Schéma présentant le dispositif des alinéas 2 et 3 de l’article 4 de l’Ordonnance14

Quelques précisions / commentaires dans le cadre d’un contrat de crédit
- l’exécution de ses obligations par l’emprunteur (notamment son obligation de remboursement) n’est pas suspendue : la suspension ou le report de l’application des clauses contractuelles sanctionnant l’inexécution d’une obligation n’implique pas que l’emprunteur soit excusé de l’exécution de ses obligations au titre du contrat de prêt, mais uniquement que la sanction d’une éventuelle inexécution contractuelle soit reportée ou suspendue comme indiqué ci-dessus. Toutefois, étant donné que toute inexécution contractuelle pendant la Période Juridiquement Protégée ne peut être sanctionnée à l’issue de celle-ci dès lors qu’il a été remédié à ladite inexécution avant l’expiration de la Période Juridiquement Protégée, alors tel emprunteur en difficulté pourrait être tenté de ne pas exécuter son obligation de remboursement au moins pendant une partie de ladite Période Juridiquement Protégée afin de protéger sa trésorerie ; en pratique, les emprunteurs en difficulté solliciteront sans doute de leurs banques un rééchelonnement de la dette.

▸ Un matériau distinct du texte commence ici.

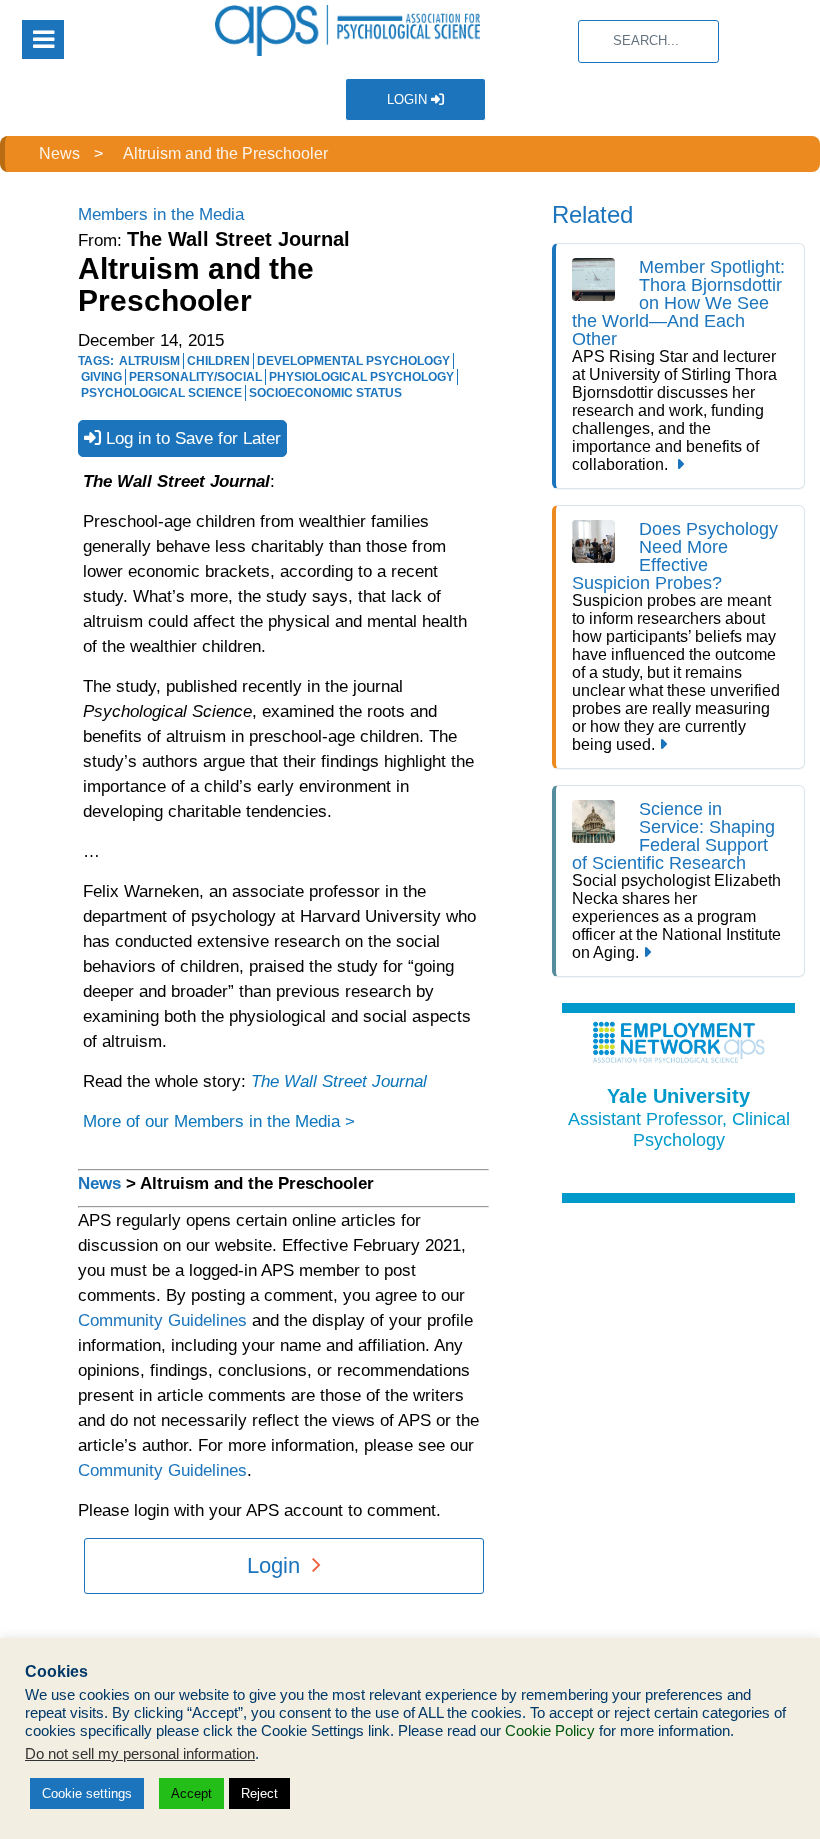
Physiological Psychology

- les clauses contractuelles sanctionnant l’inexécution d’une obligation de somme d’argent (telle qu’une obligation de remboursement par exemple) ne pourront être appliquées qu’à l’expiration de la Période Juridiquement Protégée et sous réserve que l’inexécution litigieuse perdure à l’issue de la Période Juridiquement Protégée ; autrement dit, si l’emprunteur n’honore pas son obligation de remboursement pendant la Période Juridiquement Protégée mais qu’il remédie à cette inexécution avant l’expiration de la Période Juridiquement Protégée, alors la banque, à l’issue de celle-ci, ne pourra pas sanctionner l’inexécution contractuelle intervenue au cours de la Période Juridiquement Protégée (par exemple en exigeant le paiement d’intérêts de retard conventionnels, sous les réserves mentionnées plus haut).
- dans le cas où un emprunteur n’exécute pas son obligation de remboursement conformément à l’échéancier convenu par les parties, la banque ne pourra pas résilier ou accélérer le prêt ; toutefois, dans l’hypothèse d’un prêt dont la période de disponibilité n’a pas encore expiré, la banque pourra refuser de décaisser toute somme sur le fondement de l’exception d’inexécution.